> Extract provided
--- START ---

Li-Lan GAO ; Meng-Xing LYU ; Shu-Xia WANG ; Xiao-Hong JIN ; Jian-Xiang LIU ; Mei-Kun HU ; Ke-Xuan QU
Journal of Experimental Hematology 2025;33(1):217-223
OBJECTIVE:
To summarize and analyze the characteristics of delayed hemolytic transfusion reaction in children, in order to provide a scientific basis for clinical prevention, and ensure the safety of children's blood transfusion.
METHODS:
The basic situation, clinical symptoms and signs, diagnosis time and disappearance time of alloantibody of delayed hemolytic transfusion reaction in children were retrospectively analyzed. The serological test, routine blood test, biochemical detection and urine analysis results were compared pre- and post-transfusion.

--- END ---

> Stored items
--- START ---

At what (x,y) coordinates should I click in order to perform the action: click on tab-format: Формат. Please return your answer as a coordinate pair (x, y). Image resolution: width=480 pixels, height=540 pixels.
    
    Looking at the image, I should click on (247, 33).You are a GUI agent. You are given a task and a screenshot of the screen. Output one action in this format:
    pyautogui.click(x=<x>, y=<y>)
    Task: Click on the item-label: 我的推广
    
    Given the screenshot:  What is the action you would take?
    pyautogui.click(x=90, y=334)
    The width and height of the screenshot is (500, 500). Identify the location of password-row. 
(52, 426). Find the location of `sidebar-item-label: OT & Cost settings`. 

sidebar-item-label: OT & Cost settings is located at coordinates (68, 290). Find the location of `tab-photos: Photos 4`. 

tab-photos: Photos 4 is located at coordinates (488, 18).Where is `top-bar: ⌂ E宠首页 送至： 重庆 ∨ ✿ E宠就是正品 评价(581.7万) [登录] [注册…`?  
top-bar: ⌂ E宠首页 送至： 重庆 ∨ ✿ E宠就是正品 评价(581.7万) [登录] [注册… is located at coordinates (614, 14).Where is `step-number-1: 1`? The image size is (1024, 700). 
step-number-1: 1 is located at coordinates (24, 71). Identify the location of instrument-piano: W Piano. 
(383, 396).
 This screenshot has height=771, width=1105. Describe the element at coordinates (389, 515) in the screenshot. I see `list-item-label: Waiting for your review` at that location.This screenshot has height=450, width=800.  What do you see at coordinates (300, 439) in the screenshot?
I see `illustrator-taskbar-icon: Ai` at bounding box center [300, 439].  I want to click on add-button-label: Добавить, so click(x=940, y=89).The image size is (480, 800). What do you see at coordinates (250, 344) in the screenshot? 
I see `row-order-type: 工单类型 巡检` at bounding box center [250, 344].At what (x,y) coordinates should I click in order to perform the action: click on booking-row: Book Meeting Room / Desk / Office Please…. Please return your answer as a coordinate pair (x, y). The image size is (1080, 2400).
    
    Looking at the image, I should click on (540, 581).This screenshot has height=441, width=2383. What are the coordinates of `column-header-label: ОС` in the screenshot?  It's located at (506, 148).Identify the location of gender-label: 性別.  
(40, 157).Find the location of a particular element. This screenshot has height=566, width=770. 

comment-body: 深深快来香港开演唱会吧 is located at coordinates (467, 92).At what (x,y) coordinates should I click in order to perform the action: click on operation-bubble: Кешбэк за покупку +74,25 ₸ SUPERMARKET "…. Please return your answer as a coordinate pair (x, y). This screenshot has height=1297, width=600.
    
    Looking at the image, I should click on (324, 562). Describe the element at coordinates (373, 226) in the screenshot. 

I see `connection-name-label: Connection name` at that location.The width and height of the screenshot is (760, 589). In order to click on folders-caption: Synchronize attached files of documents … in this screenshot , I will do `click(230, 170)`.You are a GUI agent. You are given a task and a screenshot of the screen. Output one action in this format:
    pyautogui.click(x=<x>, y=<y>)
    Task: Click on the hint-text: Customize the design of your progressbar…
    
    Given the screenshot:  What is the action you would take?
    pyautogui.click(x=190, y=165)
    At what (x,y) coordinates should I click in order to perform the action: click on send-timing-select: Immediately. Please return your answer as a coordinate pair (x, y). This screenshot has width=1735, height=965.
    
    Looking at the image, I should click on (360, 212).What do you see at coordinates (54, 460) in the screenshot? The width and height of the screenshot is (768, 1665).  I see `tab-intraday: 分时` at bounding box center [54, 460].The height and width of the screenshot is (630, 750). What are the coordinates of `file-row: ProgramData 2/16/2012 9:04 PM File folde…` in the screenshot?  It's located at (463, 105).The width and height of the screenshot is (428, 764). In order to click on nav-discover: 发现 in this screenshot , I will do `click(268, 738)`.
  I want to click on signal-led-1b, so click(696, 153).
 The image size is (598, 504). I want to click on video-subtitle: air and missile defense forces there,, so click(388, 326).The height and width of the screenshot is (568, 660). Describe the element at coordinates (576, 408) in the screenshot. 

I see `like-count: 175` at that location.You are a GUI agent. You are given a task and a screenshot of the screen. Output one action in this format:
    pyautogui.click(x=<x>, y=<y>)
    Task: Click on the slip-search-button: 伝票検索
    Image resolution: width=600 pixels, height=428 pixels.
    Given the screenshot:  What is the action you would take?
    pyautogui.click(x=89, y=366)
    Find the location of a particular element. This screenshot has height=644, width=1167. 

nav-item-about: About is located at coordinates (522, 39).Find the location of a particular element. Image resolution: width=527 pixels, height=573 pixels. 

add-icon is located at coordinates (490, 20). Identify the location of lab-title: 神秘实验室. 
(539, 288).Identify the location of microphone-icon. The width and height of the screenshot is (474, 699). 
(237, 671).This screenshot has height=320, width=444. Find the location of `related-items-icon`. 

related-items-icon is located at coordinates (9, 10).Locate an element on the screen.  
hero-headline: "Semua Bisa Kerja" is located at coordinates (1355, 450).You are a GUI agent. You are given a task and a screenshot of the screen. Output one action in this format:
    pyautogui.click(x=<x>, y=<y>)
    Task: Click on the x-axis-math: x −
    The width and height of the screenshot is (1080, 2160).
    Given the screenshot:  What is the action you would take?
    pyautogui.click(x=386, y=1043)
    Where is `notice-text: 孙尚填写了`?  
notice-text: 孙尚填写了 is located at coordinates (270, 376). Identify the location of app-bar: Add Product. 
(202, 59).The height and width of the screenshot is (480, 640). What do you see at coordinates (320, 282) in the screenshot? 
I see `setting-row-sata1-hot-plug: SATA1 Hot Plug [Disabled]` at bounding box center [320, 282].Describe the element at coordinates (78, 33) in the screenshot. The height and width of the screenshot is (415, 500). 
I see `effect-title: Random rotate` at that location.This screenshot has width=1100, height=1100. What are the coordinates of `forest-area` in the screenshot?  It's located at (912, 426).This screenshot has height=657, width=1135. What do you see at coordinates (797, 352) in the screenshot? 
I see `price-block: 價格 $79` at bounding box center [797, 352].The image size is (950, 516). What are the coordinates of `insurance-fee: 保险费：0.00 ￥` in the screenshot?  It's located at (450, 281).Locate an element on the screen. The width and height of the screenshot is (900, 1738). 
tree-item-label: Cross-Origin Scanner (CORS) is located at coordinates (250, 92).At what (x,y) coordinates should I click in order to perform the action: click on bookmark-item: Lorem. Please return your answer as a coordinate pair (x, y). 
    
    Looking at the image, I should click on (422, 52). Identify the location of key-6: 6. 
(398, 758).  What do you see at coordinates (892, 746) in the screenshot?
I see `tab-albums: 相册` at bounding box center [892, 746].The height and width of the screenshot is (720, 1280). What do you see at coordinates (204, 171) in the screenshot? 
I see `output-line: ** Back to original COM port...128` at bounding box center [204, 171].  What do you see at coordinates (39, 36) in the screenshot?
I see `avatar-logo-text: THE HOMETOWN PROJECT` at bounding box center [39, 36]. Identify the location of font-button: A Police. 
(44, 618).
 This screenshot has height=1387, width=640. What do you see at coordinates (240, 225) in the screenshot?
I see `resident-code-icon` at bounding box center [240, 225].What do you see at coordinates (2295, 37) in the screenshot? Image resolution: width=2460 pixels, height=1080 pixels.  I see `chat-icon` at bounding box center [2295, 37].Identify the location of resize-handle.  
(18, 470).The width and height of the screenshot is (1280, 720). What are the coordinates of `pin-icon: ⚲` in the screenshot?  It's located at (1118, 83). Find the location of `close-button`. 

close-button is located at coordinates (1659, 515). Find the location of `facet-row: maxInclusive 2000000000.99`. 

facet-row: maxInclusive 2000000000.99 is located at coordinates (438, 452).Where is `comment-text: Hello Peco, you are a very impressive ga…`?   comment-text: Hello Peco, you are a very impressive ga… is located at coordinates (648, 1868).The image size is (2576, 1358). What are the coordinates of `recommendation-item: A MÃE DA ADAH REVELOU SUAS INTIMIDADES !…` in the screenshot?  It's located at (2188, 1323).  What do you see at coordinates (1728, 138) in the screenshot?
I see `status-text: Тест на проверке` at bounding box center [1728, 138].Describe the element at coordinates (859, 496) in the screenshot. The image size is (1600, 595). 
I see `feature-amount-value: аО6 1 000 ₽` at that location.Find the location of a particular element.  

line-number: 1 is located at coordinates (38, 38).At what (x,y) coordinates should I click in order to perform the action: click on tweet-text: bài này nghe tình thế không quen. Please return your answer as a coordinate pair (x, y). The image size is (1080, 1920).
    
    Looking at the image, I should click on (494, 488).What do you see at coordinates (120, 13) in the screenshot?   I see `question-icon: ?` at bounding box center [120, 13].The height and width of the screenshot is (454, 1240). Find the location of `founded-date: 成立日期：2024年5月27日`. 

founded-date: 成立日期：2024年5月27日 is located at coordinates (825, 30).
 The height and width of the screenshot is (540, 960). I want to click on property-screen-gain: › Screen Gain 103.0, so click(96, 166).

--- END ---

> Assignment
List every author named in the abstract on delayed hemolytic transfusion reactions in children.

> Written answer
Li-Lan GAO
Meng-Xing LYU
Shu-Xia WANG
Xiao-Hong JIN
Jian-Xiang LIU
Mei-Kun HU
Ke-Xuan QU